Through his charitable organisation – the Bill & Melinda Gates Foundation – Gates is exploring the science behind malaria and other mosquito-borne diseases to find out how gene editing could play a pivotal role in eradicating the disease.

“What is cool about these genetic techniques is how precise they can be,” he explained. “Precision matters because out of more than 3,000 species of mosquitoes, only five are responsible for causing most cases of malaria. Of those, only females spread the disease, because they’re the only ones that bite humans.

“They do it when they need extra protein for reproduction. Experts call it ‘taking a blood meal’. The males just drink nectar,” Gates added. “The promise of gene editing is that, instead of killing a bunch of mosquitoes indiscriminately, we could eliminate only the dangerous ones in a particular area. That would buy us time to cure all the people there of malaria. Then we could let the mosquito population return without the parasite.”

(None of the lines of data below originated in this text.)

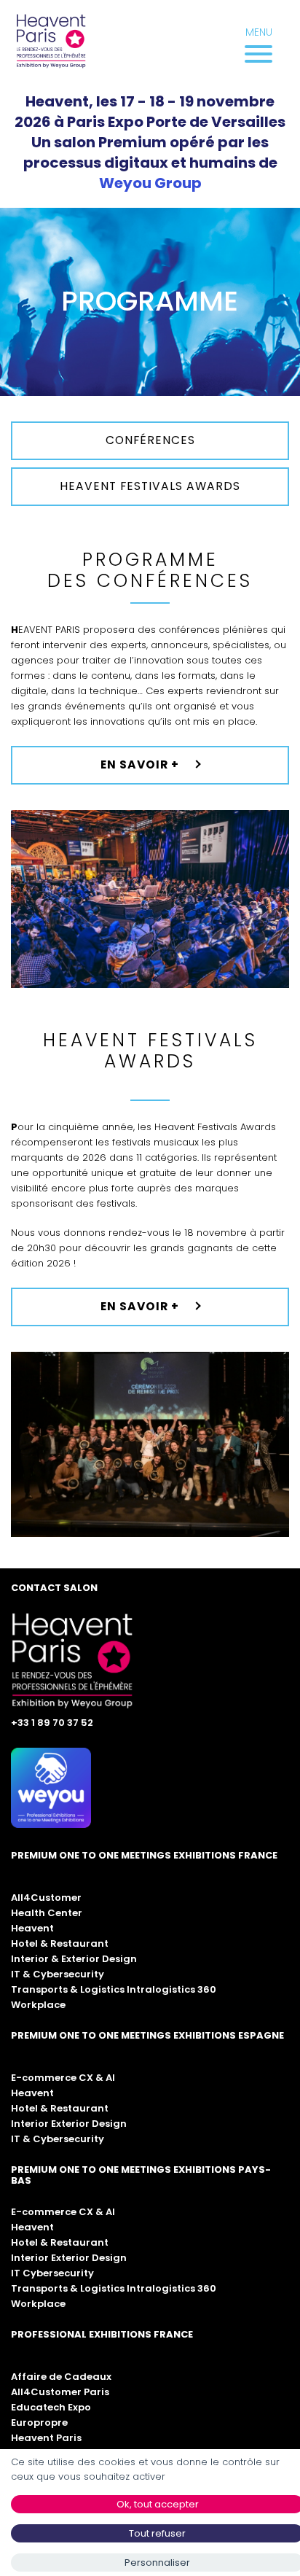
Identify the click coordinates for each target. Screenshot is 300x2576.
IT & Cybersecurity (57, 1974)
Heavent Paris (46, 2438)
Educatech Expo (51, 2407)
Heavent (32, 1928)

Although we do have convenient small-scale methods of immediately getting rid of mosquitos, such as bug zappers and insect repellent, mosquitoes have responded to this by evolving to become resistant to these forms of elimination.



Gates also said: “Evolution is smart. It is one-upping us by creating mosquitoes that are harder to kill. In sub-Saharan Africa and parts of South America and Southeast Asia, we are seeing an alarming number of mosquitoes that can withstand insecticides. This is especially problematic for the fight against mosquito-borne diseases like malaria. To eradicate these diseases, we need new tools to complement the ones we already have.

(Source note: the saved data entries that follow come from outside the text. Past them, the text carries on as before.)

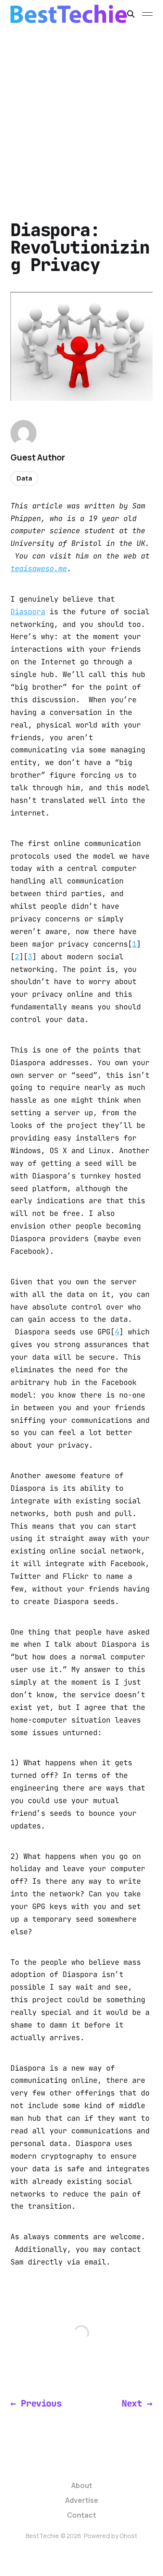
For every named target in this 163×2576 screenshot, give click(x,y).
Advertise (81, 2500)
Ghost (128, 2536)
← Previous (35, 2403)
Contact (81, 2515)
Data (24, 478)
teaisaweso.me (38, 568)
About (81, 2485)
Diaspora (27, 611)
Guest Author (37, 457)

“The promise of gene editing is that, instead of killing a bunch of mosquitoes indiscriminately, we could eliminate only the dangerous ones in a particular area. That would buy us time to cure all the people there of malaria. Then we could let the mosquito population return without the parasite,” he added.

Gates also went into some detail about how this gene editing would work. Called the CRISPR (Clustered Regularly Interspaced Short Palindromic Repeats) method, it helps in modifying the genetic material of organisms.

He explained: “One exciting gene-editing technique is called gene drive. The term covers several different approaches, but the basic idea is to use the CRISPR method to rewrite the usual rules of inheritance. Normally, for any given gene, there’s a 50 percent chance that a parent with that gene will pass it on to a child. It is competing with one from the other parent, and only one of the two can win.

“With gene drive, the odds go up to 100 percent,” he revealed. “You give a few mosquitoes an edited gene that inserts—or drives—itself into all their offspring. When those mosquitoes mate with wild mosquitoes, all their children will have the edited gene, and over time it will make its way through the entire population. Imagine if blue-eyed mosquitoes had only blue-eyed children, no matter what colour their partners’ eyes were. Eventually, every mosquito in that population would have blue eyes.”